• Un hombre va conduciendo por la carretera cuando de pronto ve que en dirección contraria viene una mujer conduciendo su auto como loca y que al acercarse, baja el vidrio y le grita:
    ¡PUEEEEEEEEEERCOOOOOOOOOO!
    El hombre que obviamente no se pudo quedar callado, baja su vidrio y le grita:
    ¡MUUUUUUUUUULAAAAAAAA!
    En eso, al doblar la curva, ¡pum! se estrella con un gran puerco que estaba en medio de la carretera.
    Moraleja de la historia:
    Los hombres nunca logran comprender lo que las mujeres tratan de decirles.

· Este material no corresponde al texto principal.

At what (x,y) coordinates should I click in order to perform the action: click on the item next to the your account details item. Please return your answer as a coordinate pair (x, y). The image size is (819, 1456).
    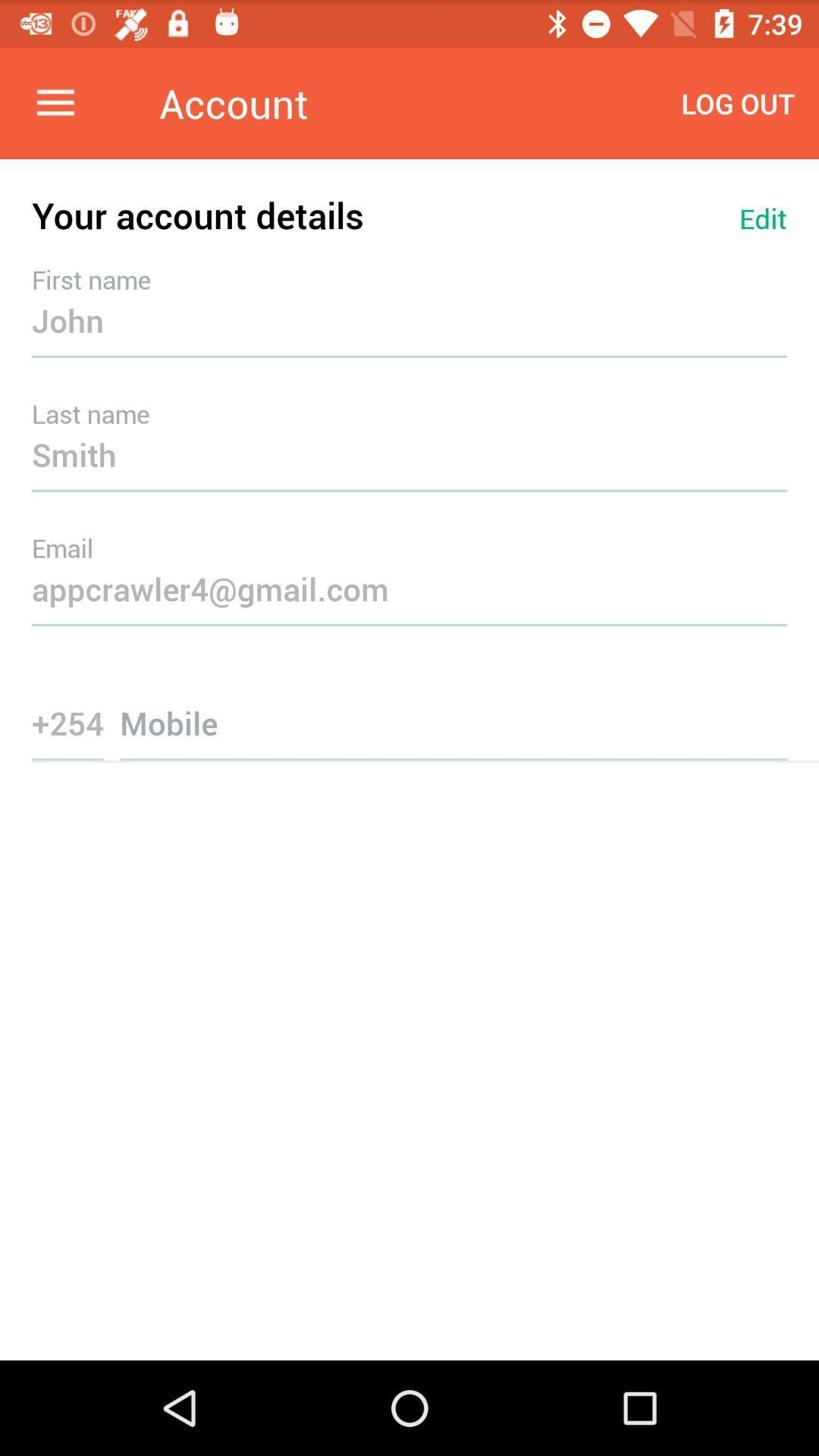
    Looking at the image, I should click on (763, 218).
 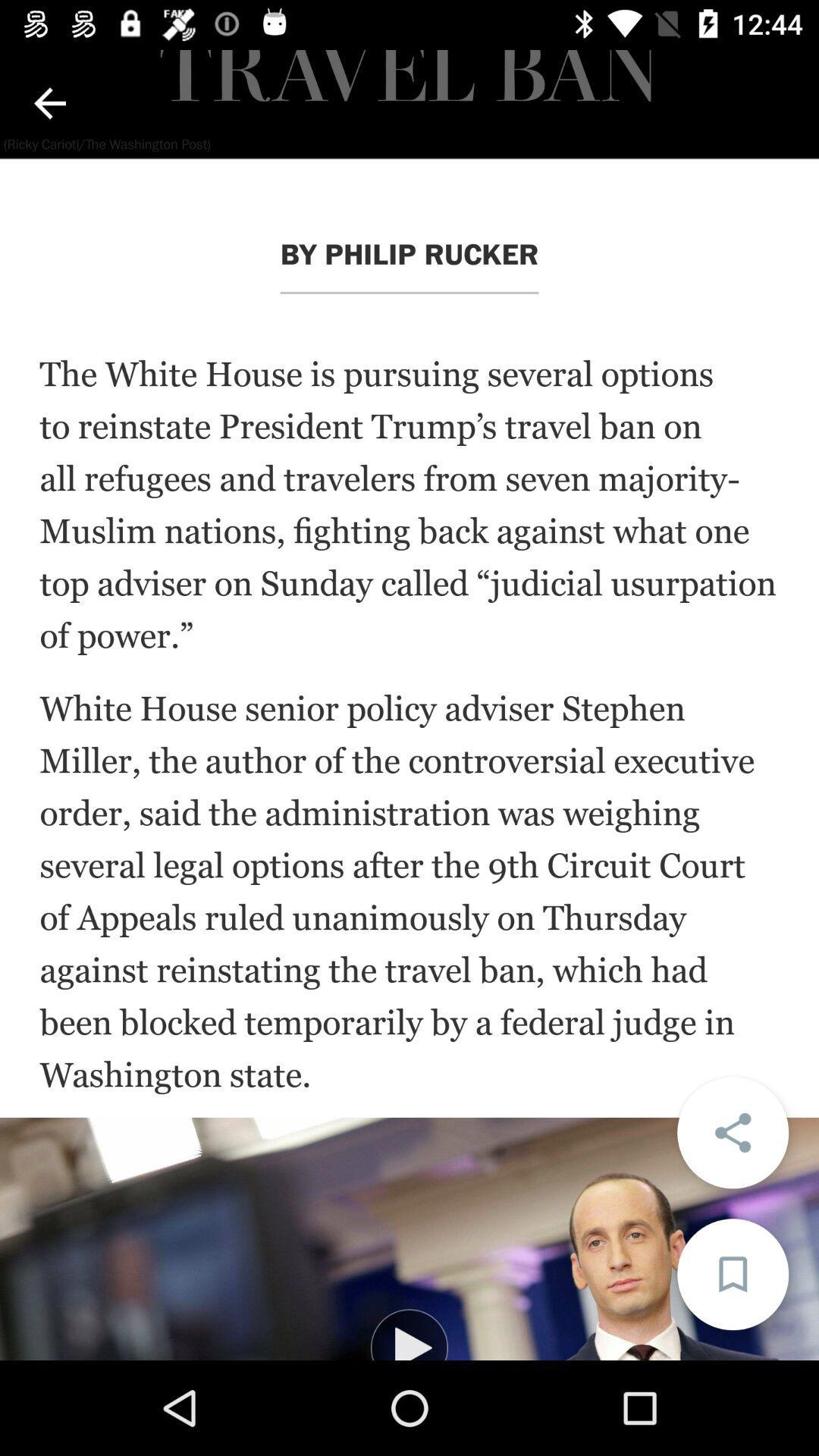 What do you see at coordinates (732, 1274) in the screenshot?
I see `the bookmark icon` at bounding box center [732, 1274].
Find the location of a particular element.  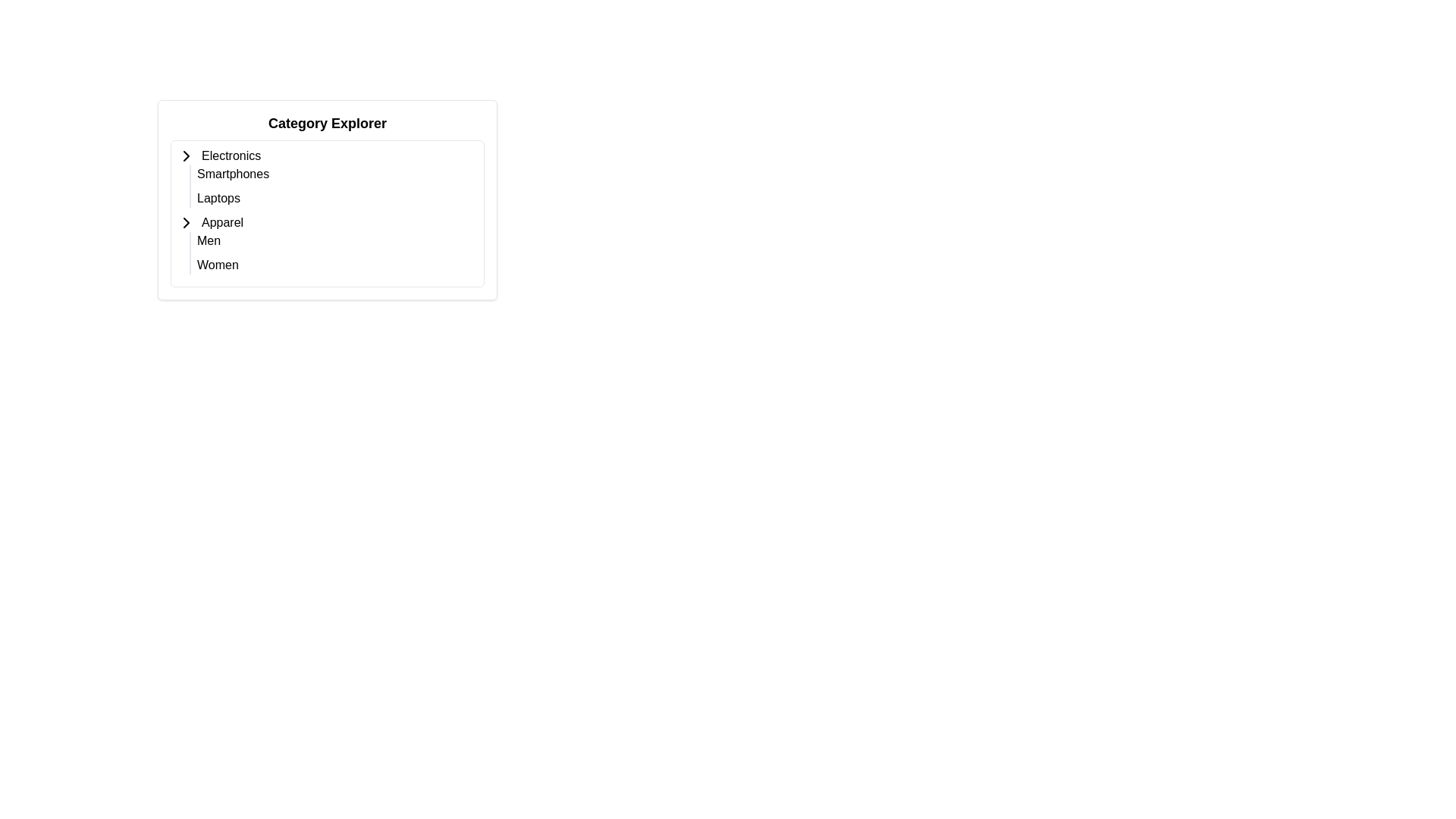

the 'Women' label in the 'Apparel' subgroup of the 'Category Explorer' menu, which is located directly below the 'Men' label is located at coordinates (217, 265).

  • Resulta que un conocido tipo se compra un auto último modelo y lo sale a probar por la autopista. Pone primera (60 km/h), segunda (90 km/h) tercera (110 km/h). Cuando estaba acelerando para poner cuarta una Ninja (moto) se le pone a la par. El conductor de la moto inclina su cabeza, mirando al conductor del automóvil, con la mirada fija hacia los ojos del tipo le dice:
    ¿Conoces la Ninja?, acelera la moto a fondo y se escapa a gran velocidad. El conductor del automóvil muy ofendido por el insulto que el motorizado le había ofrecido, acelera hasta alcanzarlo. Cuando estaban a la par nuevamente, el motorizado le dice por segunda vez:
    ¿Conoces la Ninja?, y otra vez se escapa a gran velocidad. El conductor empieza a acelerar hasta alcanzarlo. El hecho se repite, y así una vez más el motorizado se aleja pero esta vez, a una velocidad que el automóvil no puede alcanzar. Luego de manejar tranquilo por un rato al llegar a una curva ve al motorizado tirado en el piso, la moto 30 metros más adelante toda rota. El motorizado agonizando en el piso, el conductor se acerca y le dice:
    Ja, eso te pasa por andar cargando a la gente con tu motito. Mira lo que quedó de tu moto.
    A lo que el motorizado como puede responde:
    Yo te preguntaba si conocías la Ninja, para ver si sabías dónde estaba el freno.




  • Un vendedor le dice al cliente:
    Señor este auto le conviene, solo tiene que darme 50 mil dólares.
    Esta bien, aquí tiene el dinero, y pregunta, ¿A cuánto corre?
    El vendedor le contesta:
    Oiga señor, cuando va en primera, va a 50 millas por hora, cuando va en segunda, va a 100 millas por hora, cuando va en tercera, va a 150 millas por hora, cuando va en cuarta, va a 200 millas por hora, cuando va en quinta, a 250 millas por hora, pero ya no le metas sexta porque el auto vuela.
    El comprador va por su mujer, sus hijos, la abuela y se van a un paseo en el auto nuevo. De pronto al señor le pega la loquera y se va en primera, segunda, tercera, cuarta, y de repente, la esposa le dice:
    Mi amor, ahí hay un barranco, y el esposo le contesta:
    ¡No te preocupes vieja, lo traigo en sexta!